Fraud Detection Software Is Coming to the Music Industry — And It Will Change Everything

Music Industry Fraud Detection Software Reading

Original data vs. Manipulated data. Can you tell the difference?

Up until this point, it’s been extremely difficult to detect fraud in music royalty statements.  That’s about to change in a very serious way.

Since the early days of the music industry, there’s always been a very serious problem.  And that problem is outright fraud.  Simply stated, if a label hands an artist a statement, that artist has never had a way to investigate the veracity of the numbers reported.

Even worse: an audit against a label (or publisher, or touring company, or manager) is incredibly expensive to conduct.  For starters, the auditors themselves need hundreds of hours to properly scour a massive flow of royalty statements.  Then, those auditors (and lawyers) have to do battle with accountants and lawyers on the other side.

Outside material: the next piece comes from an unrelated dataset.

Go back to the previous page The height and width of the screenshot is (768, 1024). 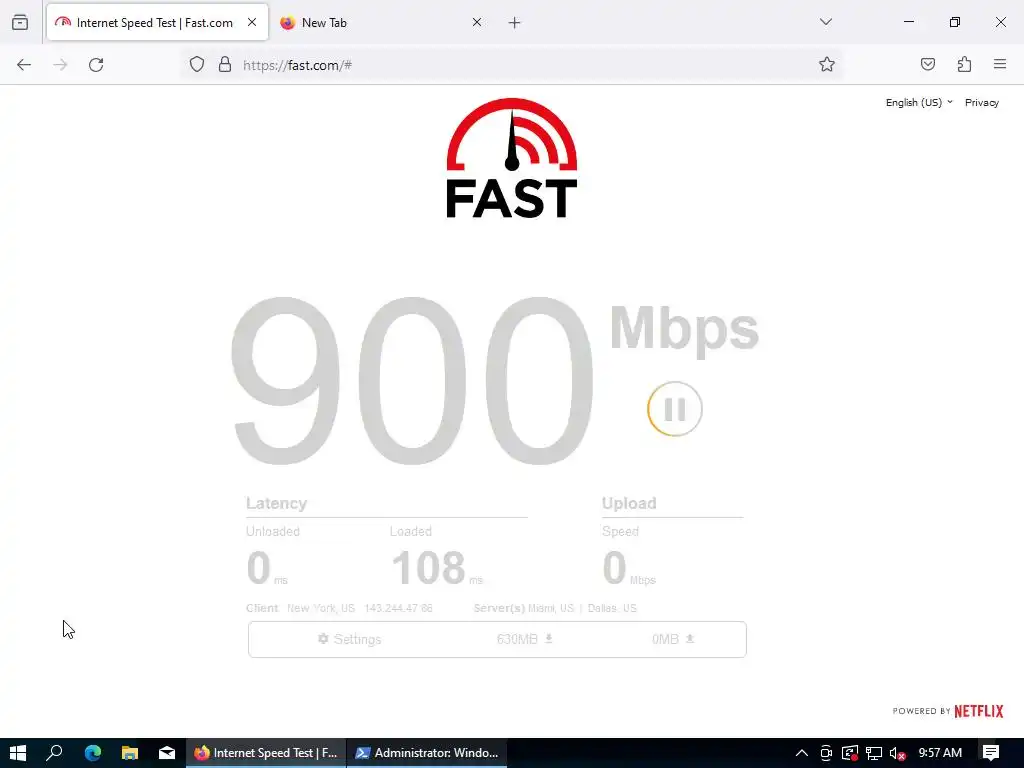coord(24,64)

Those opposing accountants and lawyers are paid to make that process more difficult and expensive — and give up the least amount to the auditing artist.  It’s really hard to win — or even start the battle.

Now, the problem has compounded in complexity.

In the analog era, there were only so many things to count and report.  LPs, CDs, and other physical items like t-shirts and ticket sales comprised the limited list.  Now, labels and artists are forced to manage billions of streams, while trusting the platforms that report it.


On the publishing side, the math on public performances and mechanicals has always been incredibly complex, with entire organizations like ASCAP created just to count one license (in one country).  Now, that complexity has become arguably unmanageable, with formats like non-interactive streaming (i.e., digital radio and satellite radio) requiring entirely brand-new organizations (like SoundExchange) to keep track.

Admirably, tech-focused companies like INgrooves, Kobalt, STEM, HAAWK, Audiam, and oneRPM are developing solutions to help organize and manage this data influx.  But what if the numbers themselves are fudged?  Or, simply reported in error — because of simple human error?

Enter Austria-based Rebeat Innovation, which has now developed a fraud detection software solution to solve this issue.  The solution is currently in beta, with version 1.0 expected later this year.

Rebeat’s system uses complex algorithms to determine if fraud has likely occurred.  The company demonstrated the beta-stage solution to Digital Music News this week in Los Angeles, and it’s pretty fascinating.

It turns out that fraud is very difficult to detect.  In fact, most fraud is purposefully hidden to avoid obvious detection.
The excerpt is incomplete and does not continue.